Je ne sais plus trop quand j’ai commencé à développer cette terrible addiction. C’est loin, bien trop loin pour que je m’en souvienne. Depuis toujours, d’après mes parents. Ils doivent s’en rappeler mieux que moi !

 

Ce qui est sûr, c’est qu’elle s’est aggravée lorsque je suis entrée à l’école et que j’ai appris à lire. Très vite je n’ai plus eu besoin de personne pour dévorer toutes ces merveilleuses histoires contenues dans tous ces jolis livres à la couverture alléchante et au résumé tentateur. Déjà enfant, une préférence pour les romans policiers, les histoires fantastiques, les romans d’aventures – cape et épée, pirates… –, les histoires d’animaux et bien sûr les histoires d’amour qui finissent bien.

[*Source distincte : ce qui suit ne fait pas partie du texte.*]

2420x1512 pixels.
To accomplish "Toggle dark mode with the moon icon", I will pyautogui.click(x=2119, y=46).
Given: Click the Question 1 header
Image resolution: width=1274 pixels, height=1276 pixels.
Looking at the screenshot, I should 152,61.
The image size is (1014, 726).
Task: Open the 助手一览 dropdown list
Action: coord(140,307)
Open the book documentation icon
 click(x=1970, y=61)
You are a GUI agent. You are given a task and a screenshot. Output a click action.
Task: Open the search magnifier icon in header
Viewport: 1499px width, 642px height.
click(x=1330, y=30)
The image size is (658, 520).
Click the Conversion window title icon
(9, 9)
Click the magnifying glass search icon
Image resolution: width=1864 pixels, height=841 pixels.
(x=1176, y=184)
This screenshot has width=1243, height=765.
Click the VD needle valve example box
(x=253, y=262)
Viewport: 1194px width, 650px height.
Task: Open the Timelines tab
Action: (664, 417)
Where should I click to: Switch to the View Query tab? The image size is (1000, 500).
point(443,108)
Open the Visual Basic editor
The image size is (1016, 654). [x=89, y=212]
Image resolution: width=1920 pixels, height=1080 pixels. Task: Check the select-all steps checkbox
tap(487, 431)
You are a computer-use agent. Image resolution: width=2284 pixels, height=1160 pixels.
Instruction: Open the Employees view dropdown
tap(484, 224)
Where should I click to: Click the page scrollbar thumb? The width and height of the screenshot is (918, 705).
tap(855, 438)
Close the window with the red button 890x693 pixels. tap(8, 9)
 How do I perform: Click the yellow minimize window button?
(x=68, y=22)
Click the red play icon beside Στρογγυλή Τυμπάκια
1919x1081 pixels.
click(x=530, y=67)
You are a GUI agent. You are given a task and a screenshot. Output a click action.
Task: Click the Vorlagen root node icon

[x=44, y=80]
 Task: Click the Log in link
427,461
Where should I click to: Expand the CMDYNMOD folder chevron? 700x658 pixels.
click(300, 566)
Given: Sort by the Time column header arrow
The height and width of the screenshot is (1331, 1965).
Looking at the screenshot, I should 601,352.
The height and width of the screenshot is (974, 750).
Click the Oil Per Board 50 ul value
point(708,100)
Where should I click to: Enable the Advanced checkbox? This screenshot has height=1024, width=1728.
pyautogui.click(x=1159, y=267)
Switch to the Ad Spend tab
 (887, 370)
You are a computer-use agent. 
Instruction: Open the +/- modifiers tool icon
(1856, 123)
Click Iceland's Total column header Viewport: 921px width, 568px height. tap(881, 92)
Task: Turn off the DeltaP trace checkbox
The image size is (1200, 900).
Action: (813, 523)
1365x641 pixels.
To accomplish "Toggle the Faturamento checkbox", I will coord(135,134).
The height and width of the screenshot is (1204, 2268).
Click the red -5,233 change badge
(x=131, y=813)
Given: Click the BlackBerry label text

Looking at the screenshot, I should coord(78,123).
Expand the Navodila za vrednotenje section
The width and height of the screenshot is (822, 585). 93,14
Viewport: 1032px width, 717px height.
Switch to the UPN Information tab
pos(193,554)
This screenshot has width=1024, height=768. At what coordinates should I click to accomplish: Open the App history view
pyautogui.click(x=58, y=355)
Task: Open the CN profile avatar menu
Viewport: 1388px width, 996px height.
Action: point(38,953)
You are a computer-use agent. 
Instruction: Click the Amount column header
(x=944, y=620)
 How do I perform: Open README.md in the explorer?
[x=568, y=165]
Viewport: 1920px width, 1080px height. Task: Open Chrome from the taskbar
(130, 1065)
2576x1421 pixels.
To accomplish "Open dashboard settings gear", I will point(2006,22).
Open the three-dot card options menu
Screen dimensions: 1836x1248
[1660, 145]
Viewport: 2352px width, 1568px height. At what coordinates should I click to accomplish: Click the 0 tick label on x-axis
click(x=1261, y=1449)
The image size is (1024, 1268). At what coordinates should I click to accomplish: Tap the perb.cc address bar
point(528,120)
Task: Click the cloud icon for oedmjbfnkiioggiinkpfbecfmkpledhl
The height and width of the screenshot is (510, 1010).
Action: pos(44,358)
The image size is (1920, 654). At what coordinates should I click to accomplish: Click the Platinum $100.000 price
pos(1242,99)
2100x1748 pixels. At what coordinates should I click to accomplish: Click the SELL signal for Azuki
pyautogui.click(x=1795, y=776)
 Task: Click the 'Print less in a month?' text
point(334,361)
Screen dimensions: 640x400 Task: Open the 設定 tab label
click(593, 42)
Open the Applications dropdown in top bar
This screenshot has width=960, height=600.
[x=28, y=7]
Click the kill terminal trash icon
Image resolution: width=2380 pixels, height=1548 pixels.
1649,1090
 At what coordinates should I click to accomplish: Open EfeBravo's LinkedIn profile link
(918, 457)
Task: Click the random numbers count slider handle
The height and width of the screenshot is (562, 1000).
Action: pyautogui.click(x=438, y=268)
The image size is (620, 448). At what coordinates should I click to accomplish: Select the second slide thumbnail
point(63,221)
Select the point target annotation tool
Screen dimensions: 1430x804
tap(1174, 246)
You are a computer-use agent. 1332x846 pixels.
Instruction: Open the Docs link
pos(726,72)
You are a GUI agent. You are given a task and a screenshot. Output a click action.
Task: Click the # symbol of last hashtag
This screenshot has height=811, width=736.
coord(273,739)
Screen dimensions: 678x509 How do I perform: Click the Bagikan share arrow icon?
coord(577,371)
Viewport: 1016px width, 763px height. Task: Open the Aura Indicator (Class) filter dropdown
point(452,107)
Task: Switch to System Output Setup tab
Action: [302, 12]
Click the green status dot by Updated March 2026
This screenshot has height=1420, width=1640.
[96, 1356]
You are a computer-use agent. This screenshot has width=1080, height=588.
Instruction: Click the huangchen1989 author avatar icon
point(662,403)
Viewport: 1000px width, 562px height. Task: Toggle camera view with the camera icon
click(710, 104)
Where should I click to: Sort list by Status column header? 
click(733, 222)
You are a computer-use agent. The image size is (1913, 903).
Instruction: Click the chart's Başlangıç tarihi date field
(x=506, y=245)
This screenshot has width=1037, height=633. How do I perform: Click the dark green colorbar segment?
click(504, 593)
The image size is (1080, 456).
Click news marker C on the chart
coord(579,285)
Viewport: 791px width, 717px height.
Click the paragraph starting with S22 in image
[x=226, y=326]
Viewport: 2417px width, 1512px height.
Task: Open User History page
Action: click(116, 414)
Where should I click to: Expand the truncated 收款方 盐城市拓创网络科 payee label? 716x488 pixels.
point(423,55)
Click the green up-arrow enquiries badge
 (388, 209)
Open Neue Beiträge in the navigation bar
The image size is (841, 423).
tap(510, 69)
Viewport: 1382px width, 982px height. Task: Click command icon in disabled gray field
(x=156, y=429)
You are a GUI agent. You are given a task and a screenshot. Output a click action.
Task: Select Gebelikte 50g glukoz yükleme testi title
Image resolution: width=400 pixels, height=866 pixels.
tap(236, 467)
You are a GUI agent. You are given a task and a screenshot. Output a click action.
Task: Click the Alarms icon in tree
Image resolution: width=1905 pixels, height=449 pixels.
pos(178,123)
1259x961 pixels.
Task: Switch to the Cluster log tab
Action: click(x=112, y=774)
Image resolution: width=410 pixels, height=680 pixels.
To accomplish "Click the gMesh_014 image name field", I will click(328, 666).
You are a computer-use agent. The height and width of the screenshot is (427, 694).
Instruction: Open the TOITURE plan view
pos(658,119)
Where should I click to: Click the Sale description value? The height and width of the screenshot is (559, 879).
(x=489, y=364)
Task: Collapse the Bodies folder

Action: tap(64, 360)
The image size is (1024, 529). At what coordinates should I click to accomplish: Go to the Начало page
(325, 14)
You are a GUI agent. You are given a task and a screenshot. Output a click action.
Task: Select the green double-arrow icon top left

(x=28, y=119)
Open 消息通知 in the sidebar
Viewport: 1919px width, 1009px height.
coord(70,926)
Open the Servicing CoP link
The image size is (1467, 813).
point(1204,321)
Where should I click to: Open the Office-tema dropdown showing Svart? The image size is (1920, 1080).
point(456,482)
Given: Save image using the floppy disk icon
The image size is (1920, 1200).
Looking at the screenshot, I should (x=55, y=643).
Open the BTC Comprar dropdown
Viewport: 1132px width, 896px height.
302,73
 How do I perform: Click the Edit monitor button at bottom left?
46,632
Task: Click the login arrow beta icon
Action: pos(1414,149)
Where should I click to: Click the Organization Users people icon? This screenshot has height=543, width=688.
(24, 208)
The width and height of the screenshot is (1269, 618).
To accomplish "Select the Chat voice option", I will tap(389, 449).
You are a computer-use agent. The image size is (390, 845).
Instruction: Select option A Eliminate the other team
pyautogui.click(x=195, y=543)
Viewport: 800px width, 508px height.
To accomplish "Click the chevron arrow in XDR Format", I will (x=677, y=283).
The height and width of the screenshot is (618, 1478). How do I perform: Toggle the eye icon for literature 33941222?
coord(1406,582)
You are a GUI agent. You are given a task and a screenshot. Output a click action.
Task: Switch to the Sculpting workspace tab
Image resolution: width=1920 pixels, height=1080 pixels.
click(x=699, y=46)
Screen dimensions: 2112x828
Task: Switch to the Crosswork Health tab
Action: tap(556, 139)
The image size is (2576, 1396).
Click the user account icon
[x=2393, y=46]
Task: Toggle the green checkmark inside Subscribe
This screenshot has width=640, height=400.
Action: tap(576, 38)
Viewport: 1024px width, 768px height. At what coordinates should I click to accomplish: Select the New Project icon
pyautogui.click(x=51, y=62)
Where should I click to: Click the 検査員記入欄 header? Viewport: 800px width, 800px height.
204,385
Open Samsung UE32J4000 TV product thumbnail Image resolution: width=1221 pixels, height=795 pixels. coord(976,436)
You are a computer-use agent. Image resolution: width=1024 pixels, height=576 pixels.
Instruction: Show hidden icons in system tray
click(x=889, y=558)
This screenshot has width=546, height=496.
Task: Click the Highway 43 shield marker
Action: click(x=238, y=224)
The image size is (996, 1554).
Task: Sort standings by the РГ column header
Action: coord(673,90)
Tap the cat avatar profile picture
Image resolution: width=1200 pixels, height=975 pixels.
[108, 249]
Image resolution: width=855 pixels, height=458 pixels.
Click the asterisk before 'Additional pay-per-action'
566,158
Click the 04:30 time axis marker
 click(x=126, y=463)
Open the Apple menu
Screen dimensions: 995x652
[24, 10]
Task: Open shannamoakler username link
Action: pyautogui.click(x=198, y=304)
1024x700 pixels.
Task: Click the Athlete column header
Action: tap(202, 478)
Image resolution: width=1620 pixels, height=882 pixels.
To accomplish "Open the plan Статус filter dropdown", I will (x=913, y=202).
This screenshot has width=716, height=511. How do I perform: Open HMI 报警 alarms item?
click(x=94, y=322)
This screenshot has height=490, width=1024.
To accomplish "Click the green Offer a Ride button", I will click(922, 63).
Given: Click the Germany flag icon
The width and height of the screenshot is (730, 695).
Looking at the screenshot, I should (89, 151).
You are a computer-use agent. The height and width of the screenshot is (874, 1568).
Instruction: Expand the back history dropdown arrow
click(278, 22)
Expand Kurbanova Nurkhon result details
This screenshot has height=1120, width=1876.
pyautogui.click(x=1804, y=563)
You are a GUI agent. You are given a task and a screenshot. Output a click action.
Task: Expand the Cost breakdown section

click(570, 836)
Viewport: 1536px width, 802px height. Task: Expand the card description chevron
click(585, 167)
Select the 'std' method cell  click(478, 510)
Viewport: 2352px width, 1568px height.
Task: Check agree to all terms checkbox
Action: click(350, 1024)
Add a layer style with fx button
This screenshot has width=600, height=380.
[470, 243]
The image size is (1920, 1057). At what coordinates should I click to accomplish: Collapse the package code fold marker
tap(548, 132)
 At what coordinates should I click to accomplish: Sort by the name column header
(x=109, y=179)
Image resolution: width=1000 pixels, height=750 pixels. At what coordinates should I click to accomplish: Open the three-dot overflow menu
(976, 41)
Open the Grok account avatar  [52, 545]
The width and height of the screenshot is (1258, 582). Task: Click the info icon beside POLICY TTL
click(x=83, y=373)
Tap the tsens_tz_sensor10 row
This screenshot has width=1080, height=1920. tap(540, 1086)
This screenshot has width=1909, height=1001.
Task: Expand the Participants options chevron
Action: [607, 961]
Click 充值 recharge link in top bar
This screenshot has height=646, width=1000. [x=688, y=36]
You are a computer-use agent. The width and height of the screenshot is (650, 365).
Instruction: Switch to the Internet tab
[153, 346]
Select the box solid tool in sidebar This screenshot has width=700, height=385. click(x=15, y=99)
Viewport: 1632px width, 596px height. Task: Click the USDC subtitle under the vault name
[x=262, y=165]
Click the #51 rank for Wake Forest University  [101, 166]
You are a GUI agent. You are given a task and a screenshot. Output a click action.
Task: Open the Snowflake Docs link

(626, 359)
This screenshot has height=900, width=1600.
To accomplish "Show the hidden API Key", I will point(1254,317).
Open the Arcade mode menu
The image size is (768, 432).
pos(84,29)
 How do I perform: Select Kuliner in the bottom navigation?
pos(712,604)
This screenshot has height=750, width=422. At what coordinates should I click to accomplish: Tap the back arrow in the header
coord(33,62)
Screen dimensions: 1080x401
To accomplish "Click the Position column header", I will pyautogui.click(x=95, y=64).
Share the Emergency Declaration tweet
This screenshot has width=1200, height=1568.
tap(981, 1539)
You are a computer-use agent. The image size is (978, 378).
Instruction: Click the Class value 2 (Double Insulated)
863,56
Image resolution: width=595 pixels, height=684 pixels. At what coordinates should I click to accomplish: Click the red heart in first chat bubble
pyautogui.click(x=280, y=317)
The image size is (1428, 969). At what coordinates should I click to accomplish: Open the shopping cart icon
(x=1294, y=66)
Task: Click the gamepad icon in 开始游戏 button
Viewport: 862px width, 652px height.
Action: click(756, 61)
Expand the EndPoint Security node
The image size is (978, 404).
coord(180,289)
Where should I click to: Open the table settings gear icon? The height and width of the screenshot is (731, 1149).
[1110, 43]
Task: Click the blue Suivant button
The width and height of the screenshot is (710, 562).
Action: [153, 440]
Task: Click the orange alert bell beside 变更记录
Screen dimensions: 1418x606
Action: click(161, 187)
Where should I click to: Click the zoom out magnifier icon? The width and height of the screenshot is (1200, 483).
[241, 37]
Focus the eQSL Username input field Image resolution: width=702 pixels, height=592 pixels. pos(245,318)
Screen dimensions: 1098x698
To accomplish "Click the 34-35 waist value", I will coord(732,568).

L’un après l’autre, dévorés, rangés avec amour – interdiction de toucher à ma bibliothèque sous peine de foudres divines et mortelles ! –, parfois lus et relus, les records de relecture étant pour « Croc-Blanc » de Jack London et « Le Seigneur des Anneaux » de J.R.R. Tolkien.

 

Et puis un jour – quand ? Je l’ignore –, cela n’a plus suffi. Il y a avait toujours quelque chose qui n’allait pas, un détail de l’histoire que je voulais changer, un personnage que je voulais sauver de la mort, enfin bref, un truc. Alors j’ai commencé à réécrire les histoires, d’abord dans ma tête, puis sur le papier.

 

Jusqu’au jour où j’ai commencé à inventer les miennes, d’abord juste pour moi, et enfin un jour pour les autres.

 

 

 

Ma terrible addiction était devenue mon métier. À presque 50 ans, je réalisais enfin mon rêve de toujours : être écrivain.